* [THE PROBLEM] Every entry that follows should be output again, word for word.

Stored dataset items
+++++

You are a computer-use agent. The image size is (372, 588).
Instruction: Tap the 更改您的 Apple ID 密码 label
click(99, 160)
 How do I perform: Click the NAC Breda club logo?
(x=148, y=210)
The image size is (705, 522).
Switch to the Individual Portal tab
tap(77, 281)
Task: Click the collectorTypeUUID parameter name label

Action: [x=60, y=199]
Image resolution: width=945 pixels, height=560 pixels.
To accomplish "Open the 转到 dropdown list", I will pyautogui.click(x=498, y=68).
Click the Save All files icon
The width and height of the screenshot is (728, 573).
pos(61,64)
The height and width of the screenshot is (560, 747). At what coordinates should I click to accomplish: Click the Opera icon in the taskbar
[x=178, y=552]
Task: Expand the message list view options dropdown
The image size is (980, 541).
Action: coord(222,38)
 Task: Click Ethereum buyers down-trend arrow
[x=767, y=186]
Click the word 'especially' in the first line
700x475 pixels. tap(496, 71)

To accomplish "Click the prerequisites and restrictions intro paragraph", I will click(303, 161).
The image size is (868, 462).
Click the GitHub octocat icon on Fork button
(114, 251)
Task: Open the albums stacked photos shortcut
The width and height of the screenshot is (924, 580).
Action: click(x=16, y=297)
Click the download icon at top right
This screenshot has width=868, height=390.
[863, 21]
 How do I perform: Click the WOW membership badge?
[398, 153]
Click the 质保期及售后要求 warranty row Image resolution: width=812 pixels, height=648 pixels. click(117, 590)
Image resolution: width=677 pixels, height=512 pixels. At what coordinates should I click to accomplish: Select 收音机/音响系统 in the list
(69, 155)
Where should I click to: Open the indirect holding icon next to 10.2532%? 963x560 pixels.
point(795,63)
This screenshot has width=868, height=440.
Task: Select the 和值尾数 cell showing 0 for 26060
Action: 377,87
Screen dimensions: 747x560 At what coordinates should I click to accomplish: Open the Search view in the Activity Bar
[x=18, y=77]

+++++

* [REPLY TO THE TASK]
You are a computer-use agent. The image size is (372, 588).
Instruction: Tap the 更改您的 Apple ID 密码 label
click(99, 160)
 How do I perform: Click the NAC Breda club logo?
(x=148, y=210)
The image size is (705, 522).
Switch to the Individual Portal tab
tap(77, 281)
Task: Click the collectorTypeUUID parameter name label

Action: [x=60, y=199]
Image resolution: width=945 pixels, height=560 pixels.
To accomplish "Open the 转到 dropdown list", I will pyautogui.click(x=498, y=68).
Click the Save All files icon
The width and height of the screenshot is (728, 573).
pos(61,64)
The height and width of the screenshot is (560, 747). At what coordinates should I click to accomplish: Click the Opera icon in the taskbar
[x=178, y=552]
Task: Expand the message list view options dropdown
The image size is (980, 541).
Action: coord(222,38)
 Task: Click Ethereum buyers down-trend arrow
[x=767, y=186]
Click the word 'especially' in the first line
700x475 pixels. tap(496, 71)

To accomplish "Click the prerequisites and restrictions intro paragraph", I will click(303, 161).
The image size is (868, 462).
Click the GitHub octocat icon on Fork button
(114, 251)
Task: Open the albums stacked photos shortcut
The width and height of the screenshot is (924, 580).
Action: click(x=16, y=297)
Click the download icon at top right
This screenshot has width=868, height=390.
[863, 21]
 How do I perform: Click the WOW membership badge?
[398, 153]
Click the 质保期及售后要求 warranty row Image resolution: width=812 pixels, height=648 pixels. click(117, 590)
Image resolution: width=677 pixels, height=512 pixels. At what coordinates should I click to accomplish: Select 收音机/音响系统 in the list
(69, 155)
Where should I click to: Open the indirect holding icon next to 10.2532%? 963x560 pixels.
point(795,63)
This screenshot has width=868, height=440.
Task: Select the 和值尾数 cell showing 0 for 26060
Action: 377,87
Screen dimensions: 747x560 At what coordinates should I click to accomplish: Open the Search view in the Activity Bar
[x=18, y=77]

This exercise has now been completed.